The Wall Street Journal reported that existing restrictions on doing business with the Islamic Republic made it necessary for Boeing and other American companies to obtain special permissions from the Treasury Department, the State Department, and Congress. And with Congress firmly in the hands of Republican allies, Trump could wield tremendous influence over all of these. As the world waits to see how Trump utilizes this influence, most American businesses remain in a sort of holding pattern with regard to their prospective deals in Iran, according to the same Wall Street Journal pieces.
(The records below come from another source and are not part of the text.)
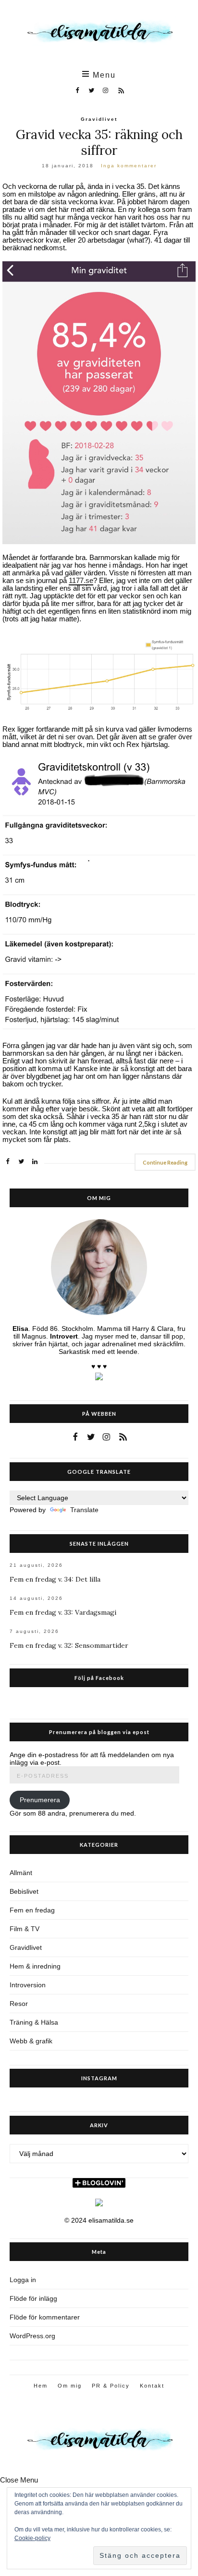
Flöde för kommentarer (45, 2317)
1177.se (81, 580)
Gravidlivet (99, 119)
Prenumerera (40, 1800)
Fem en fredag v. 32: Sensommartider (69, 1645)
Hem (41, 2386)
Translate (84, 1510)
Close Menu (19, 2480)
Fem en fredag (32, 1910)
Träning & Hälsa (34, 2022)
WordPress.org (32, 2336)
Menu (103, 75)
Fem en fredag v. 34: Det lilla (55, 1579)
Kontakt (152, 2386)
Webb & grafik (31, 2041)
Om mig (70, 2386)
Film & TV (24, 1929)
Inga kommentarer (129, 165)
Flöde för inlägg (33, 2298)
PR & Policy (111, 2386)
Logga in (23, 2280)
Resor (19, 2003)
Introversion (28, 1985)
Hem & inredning (35, 1966)
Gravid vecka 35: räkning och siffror (99, 142)
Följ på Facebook (99, 1678)
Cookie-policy (32, 2538)
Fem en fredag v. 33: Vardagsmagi (63, 1612)
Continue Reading (165, 1162)
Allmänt (21, 1873)
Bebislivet (24, 1891)
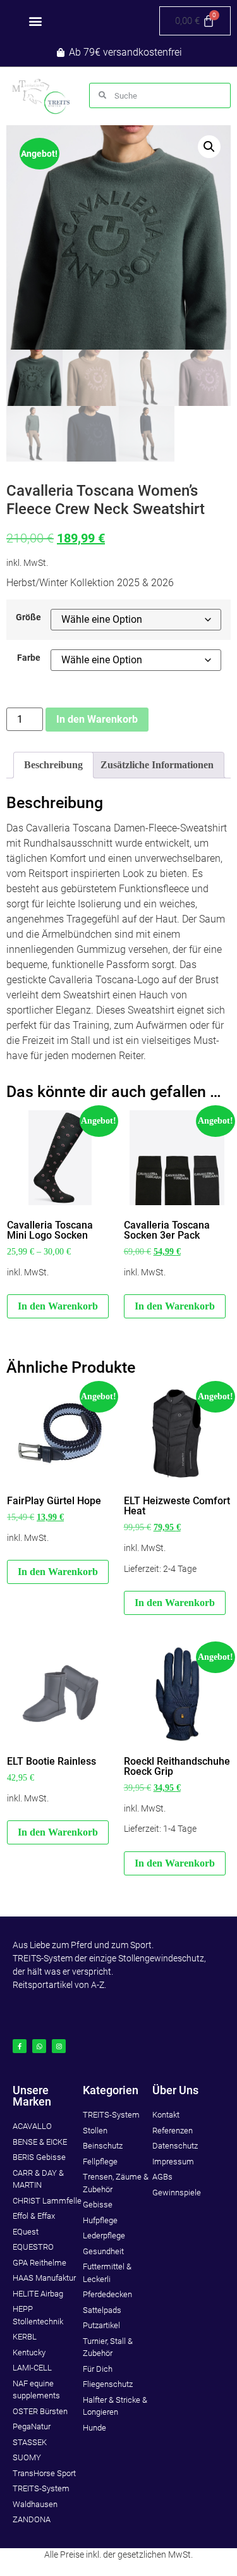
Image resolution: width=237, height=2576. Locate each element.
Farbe (28, 658)
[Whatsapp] (39, 2046)
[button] (35, 21)
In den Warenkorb (97, 719)
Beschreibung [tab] (53, 764)
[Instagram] (59, 2046)
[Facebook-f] (20, 2046)
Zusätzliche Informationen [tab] (157, 764)
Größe (28, 617)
Trump’s decisions on the Boeing deal and the JCPOA may serve as significant precursors for his overall approach to Iran policy. It is well understood that that policy will be a great deal more aggressive than the Obama administration policies which made the JCPOA possible and ultimately pushed it through the approval process. And the possibility of significant confrontation between Iran and the US under Trump seems to increase with each new public statement from either side.
On one hand, some of Trump’s closest advisors and most ardent supporters are urging him to make a priority of exhibiting control over the Islamic Republic. This point of view was expressed, for instance, by former CIA director and Trump foreign policy advisor James Woolsey on CNN, when he told host Fareed Zakaria that Iran was the most dangerous country in the world. He cited the Islamic Republic’s ongoing reliance on the slogans of “death to America” and “death to Israel,” as well as to the increase in Iranian cyberattacks against Western espionage, and the widely held belief that Tehran still intends to obtain nuclear weapons capability.
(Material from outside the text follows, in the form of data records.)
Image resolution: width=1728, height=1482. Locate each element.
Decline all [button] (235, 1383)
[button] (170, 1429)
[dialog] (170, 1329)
Meanwhile, some of these threats continue to be proudly acknowledged by Iranian officials such as Defense Minister Hossein Dehqan. The Daily Mail reported on Monday that Dehqan had both responded to and further instigated the supposed danger of war with the US once Donald Trump assumes the presidency. While pointing to Trump’s aggressive streak, Dehqan also suggested that a calculation of the costs and benefits would lead Trump to back down from the threat of war, because any such war would “mean the destruction of the Zionist regime,” i.e. Israel.
Reuters added that Dehqan had also warned that a war between Iran and the US would engulf the entire region and would also destroy the smaller Arab kingdoms, namely the United Arab Emirates, Qatar, and Bahrain. These countries and their larger allies have clearly been aware of an increase in Iranian influence and regional aggression in the wake of the JCPOA. For this reason, many traditional US allies in the Middle East can be expected to eagerly embrace a shift away from the policies of the Obama administration. But it still remains to be seen what sort of shift the Trump administration will offer, as well as what sort of input he will accept from Israel and the Arab Kingdoms that have tended to see themselves as enemies of the Jewish state.